Chief of Staff MARCOM Rear Admiral Delgado RN making a speech during the SNMG2 handover ceremony. Portsmouth-based type 45 destroyer, HMS Duncan - lead by Commodore Paul Stroude - has been in charge of the Nato Mediterranean task group since June.

"This is the true strength of the NATO alliance. Our success from start to finish was also underpinned by the power of friendships, and the incredible support that was altruistically provided to the task group by the network of NATO Mediterranean nations. This was extremely humbling.” Cdre Stroude and his crew took command in June from the USA. A total of 19 different ships contributed directly to the task group from nine different Nato nations including Canada, Denmark, France, Germany, Greece, Italy, Spain, Turkey, and the United Kingdom.

Dozens more allied ships, submarines and aircraft worked with the task group.
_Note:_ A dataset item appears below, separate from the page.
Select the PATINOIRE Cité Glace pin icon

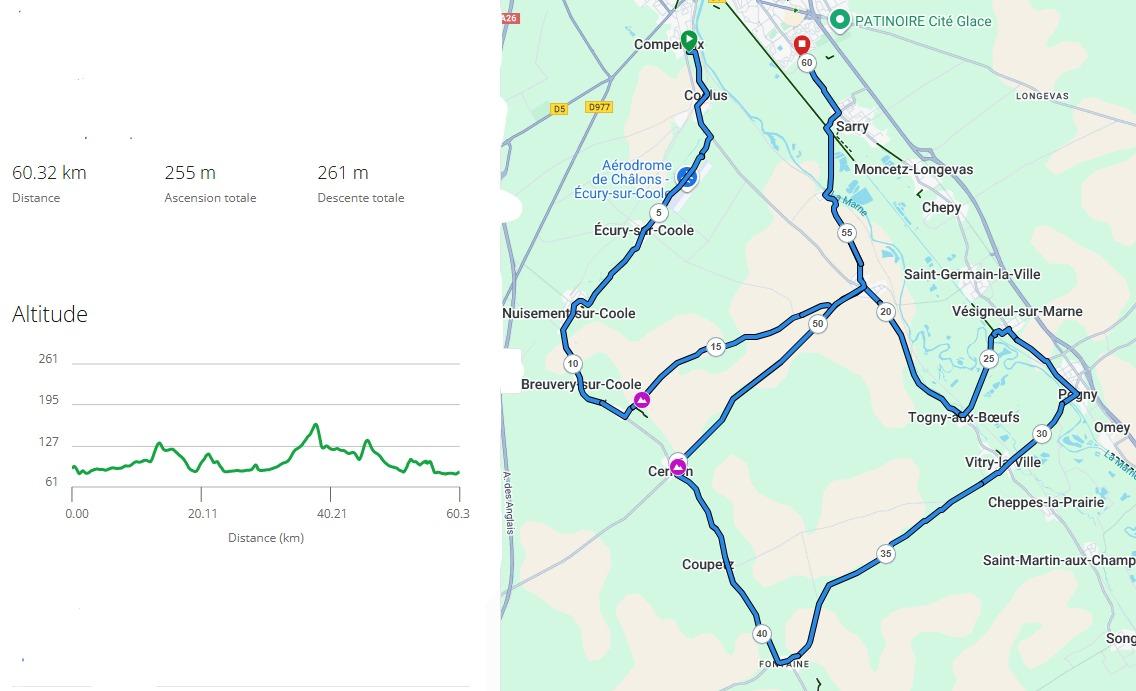[840, 19]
Stroude’s multinational staff was drawn from seven contributing nations: Bulgaria, Germany, Greece, Romania, Spain, Turkey, and the UK. Exercises carried out included traversing a simulated minefield and eliminating dummy explosives spread out in a chokepoint.
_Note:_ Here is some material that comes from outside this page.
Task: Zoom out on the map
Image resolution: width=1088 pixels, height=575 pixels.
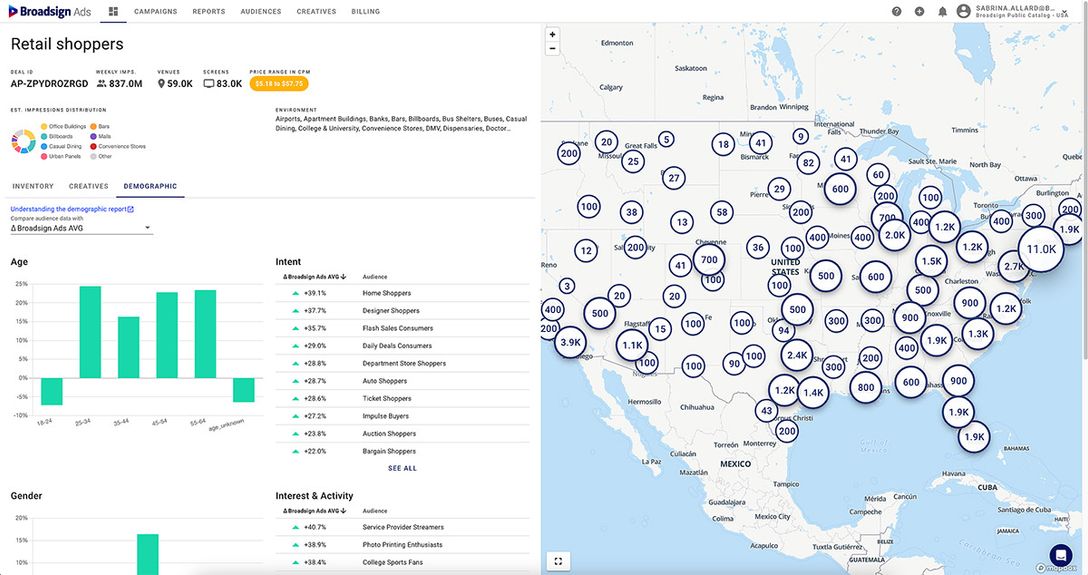Action: [552, 49]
Rear Admiral Pasquale Esposito, of the Italian Navy – and his flagship ITS Bergamini – will be assuming command of the task group. He said at a ceremony in Taranto: “I inherit an important legacy of all that my predecessor, Commodore Stroude, achieved, and as a task group we are ready to do whatever it takes to accomplish our mission.” SNMG2 is one of four Standing Naval Forces operated under Nato.